Wie anders sah es noch vor drei Jahren hier aus! Wie völlig anders! So schnell kann sich alles wandeln.

Von Natur aus. Aber am Ende ist der ganze Klimawandel auch nur eine Episode einer sterbenden Natur. Schlimm ist, dass ich hilflos und ohnmächtig zusehen muss. Die kleinen Fichten oder die kleinen Buchen schenken mir heute keinen Zukunfts-Trost. Man weiß außerdem nicht, ob sie nicht alle verdursten werden, wenn es im Sommer wieder wochenlang keinen Regen geben wird.

kleiner Burgberg 2020 – es sterben mehr und mehr Buchen

Ich weiß, dass ich keine schöne Geschichte anzubieten habe. Es gibt keinen Trost, keine wirkliche Hoffnung, jedenfalls heute nicht. Vielleicht im Frühling wieder, nicht jetzt, im Sturm- und Regenwinter mit den viel zu hohen Temperaturen.

Als es hier mal eine Burg gegeben hatte, da hatte man sicher viele Bäume umgehauen. Man wollte freie Sicht haben! Hier und da sieht man Mauerreste. Den Abgrenzungsgraben auf der Südseite. Das ist alles sehr lange her. Gefühlt schon prähistorisch, obgleich es nur um die 1000 Jahre sein dürfte. Für uns verschwindet alles im Nebel der Geschichte, was älter als 250 Jahre ist.

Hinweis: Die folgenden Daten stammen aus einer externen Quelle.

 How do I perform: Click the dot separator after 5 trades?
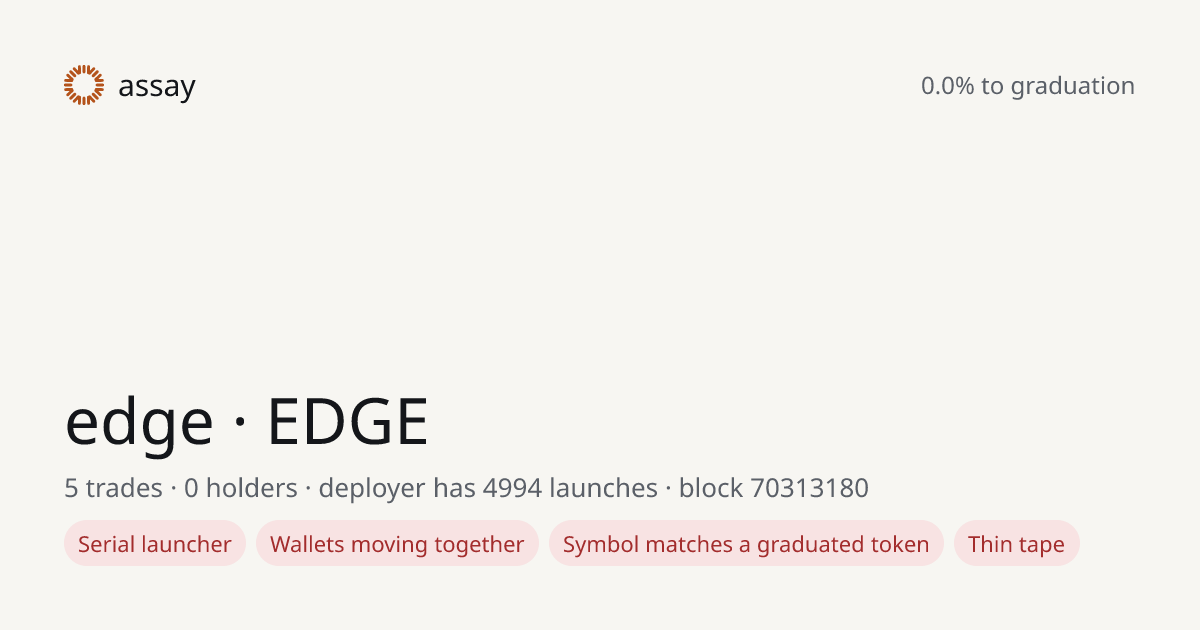(173, 489)
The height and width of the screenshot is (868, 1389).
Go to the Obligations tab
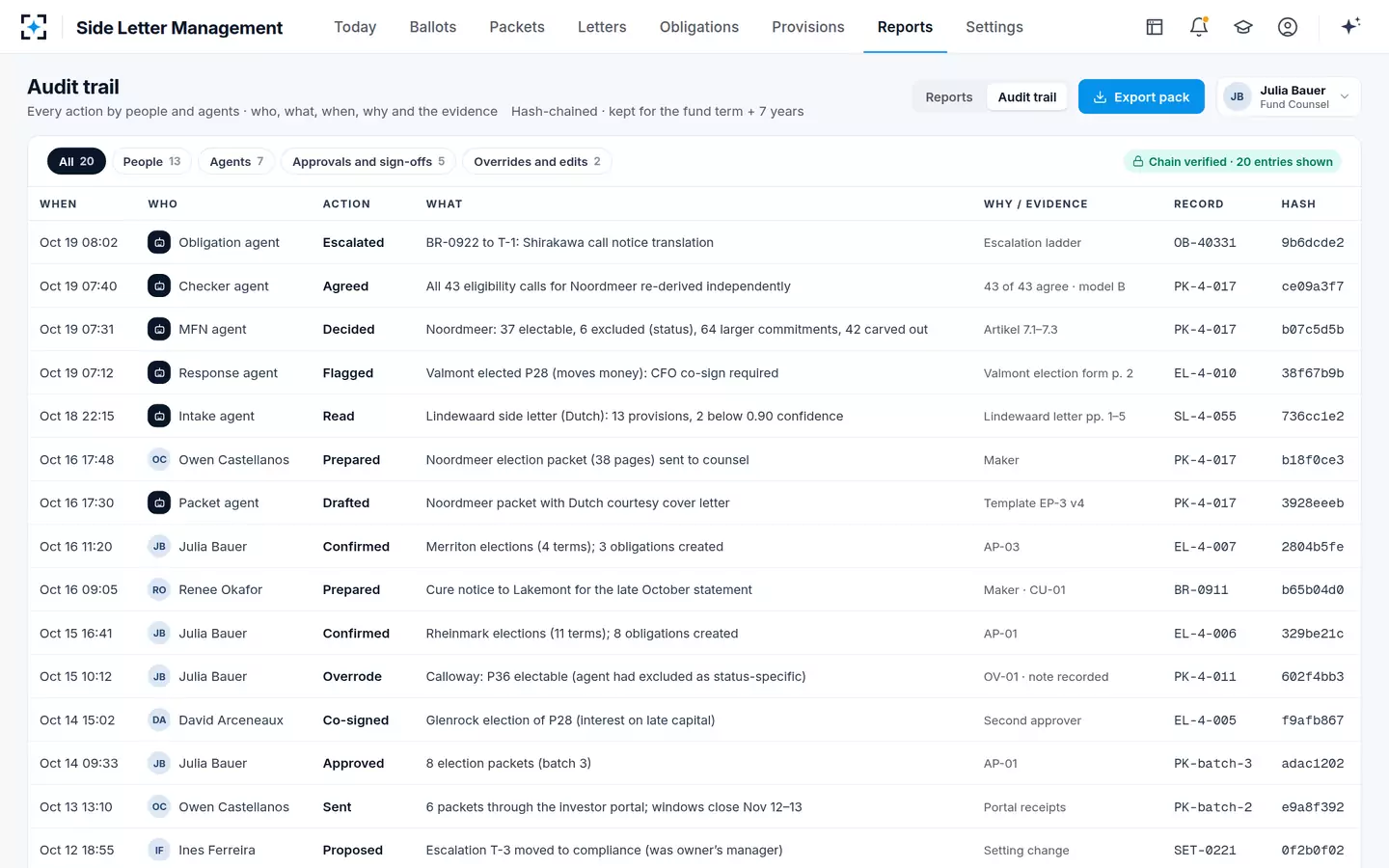click(x=699, y=27)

Wenn die Zeit der Waldzerstörungen vorbei sein wird, wird sich alles erneuern. Fragt sich nur, wann das sein wird?

Als ich in das chaotische Gewirr der Äste der abgesägten Buche schaute, muss ich an gestern denken. Dresden vor 75 Jahren. Die Worte „Kriegsverbrechen“ oder „Kriegsverbrecher“ hatte ich nicht gehört oder gelesen. Stattdessen war wieder von Rassismus, Antisemitismus und der ewigen Schuld die Rede. Waren die einfachen Leute in Dresden schuldig? Die Flüchtlinge aus Schlesien, die einfachen Soldaten der Wehrmacht? Die Frauen, die Kinder?

Damals wurden die deutschen Städte von den Bomben systematisch und rücksichtslos zerstört. Heute sind es die Wälder, egal durch welche Ursache. Das Ergebnis sind zerstörte, verbrannte, vertrocknete, abgeholzte Wälder. Die Bäume sind unschuldig. Sie sind große Pflanzen, die leiden und sterben müssen, weil ein gieriges Wesen sich die ganze Erde untertan gemacht hat und rücksichtslos ausbeutet. Das bisschen Einsicht und Erkenntnis hat am Verhalten bisher nicht viel geändert.

Ob in den kommenden Jahren alle großen Buchen auf dem kleinen Burgberg sterben werden?

Mutwillige Zerstörung

Neben der Zerstörung der Wälder durch Dürre und Stürme gibt es noch die mutwillige Zerstörung. Immer wieder brauchen sie neues Land für irgendwelche Baumaßnahmen. Immer müssen sie dafür Wälder roden.

Ein Beispiel von vielen ist der Kiefernwald bei Grünheide, den man für eine gigantische Autofabrik abholzt, um mit Elektroautos das Klima zu retten.

Gibt es nicht eigentlich schon mehr als genug Autofabriken in Deutschland? Steht nicht überall eine Autofabrik im ganzen Land? Ich weiß es nicht, ich habe sie nicht gezählt, und es ist mir auch egal, denn gefühlt, und ich verlasse mich da auf mein Gefühl, gibt es von Fabriken und Gewerbeanlagen viel zu viel, überall. Da braucht man keine Statistik, da muss man nur mal aufmerksam ein wenig durchs Land fahren.